**GIVEN ENTRIES:**

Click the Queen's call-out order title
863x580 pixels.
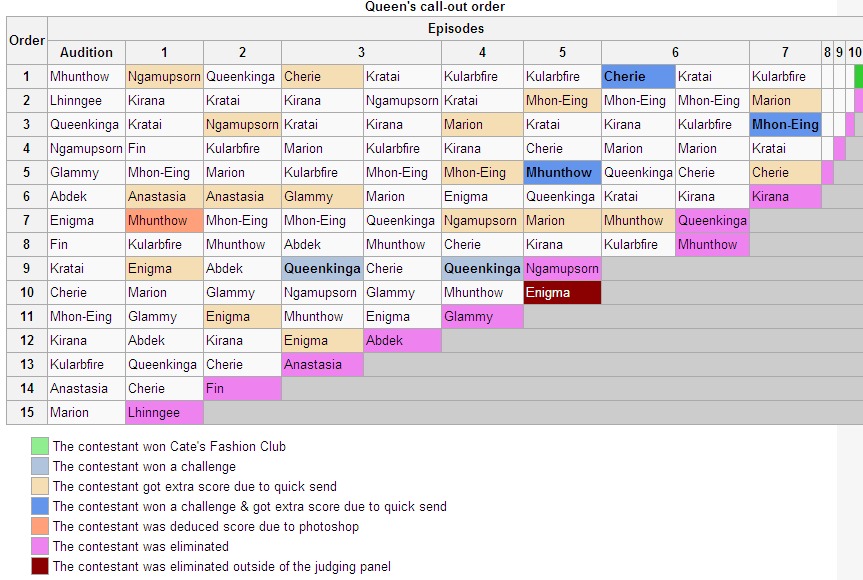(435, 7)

==

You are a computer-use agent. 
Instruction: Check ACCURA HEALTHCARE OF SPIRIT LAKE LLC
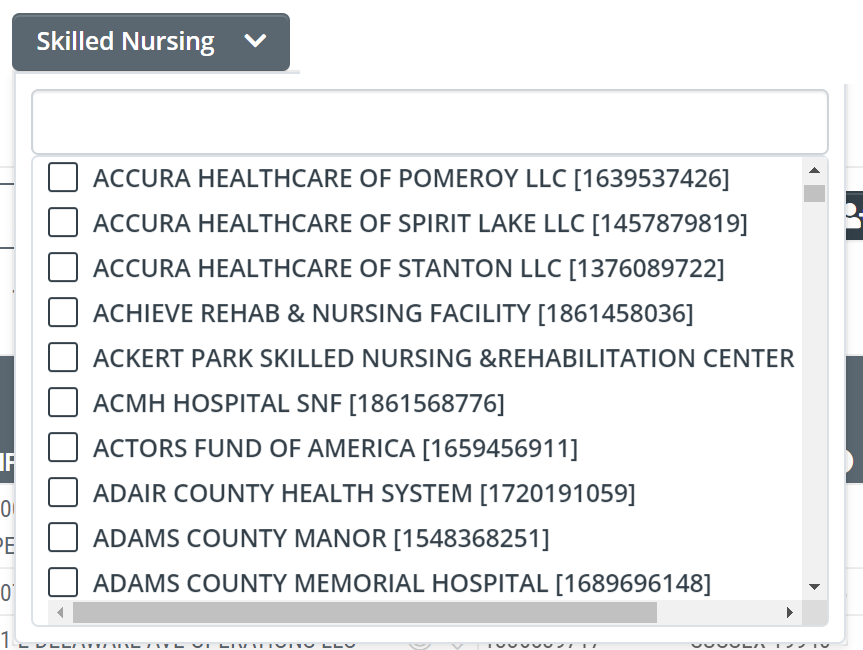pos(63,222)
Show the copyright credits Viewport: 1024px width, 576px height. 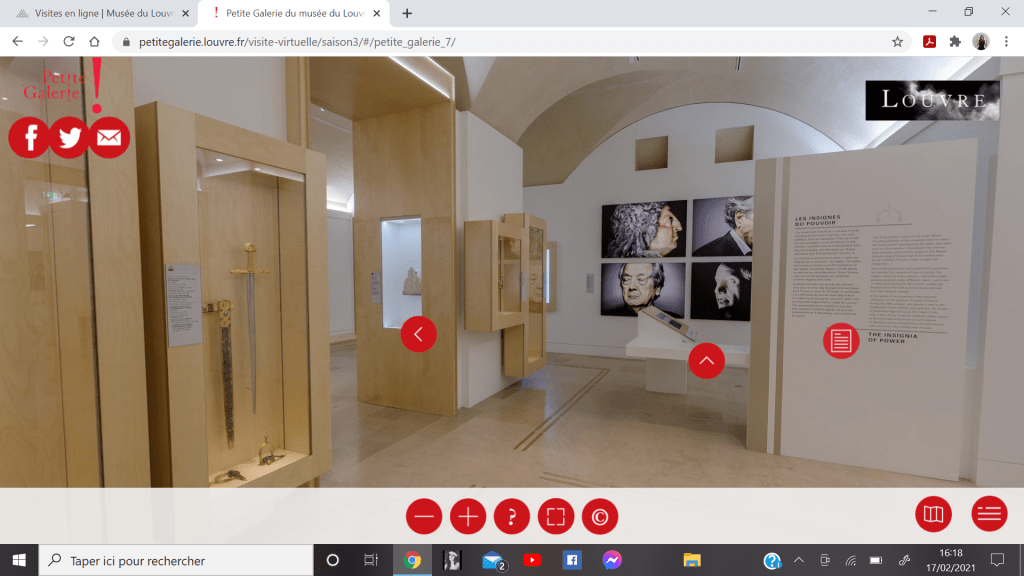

...

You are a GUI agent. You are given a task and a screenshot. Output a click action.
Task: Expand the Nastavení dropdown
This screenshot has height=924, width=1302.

**PROBLEM DESCRIPTION:** Please rewrite the records starting at the line containing "You are a computer-use agent." and ending at the line containing "Show the copyright", changing "copyright credits" to "license information" and keeping everything else the same. Leave the pictures out of your answer.

**OUTPUT OF THE EXERCISE:**
You are a computer-use agent. 
Instruction: Check ACCURA HEALTHCARE OF SPIRIT LAKE LLC
pos(63,222)
Show the license information Viewport: 1024px width, 576px height. 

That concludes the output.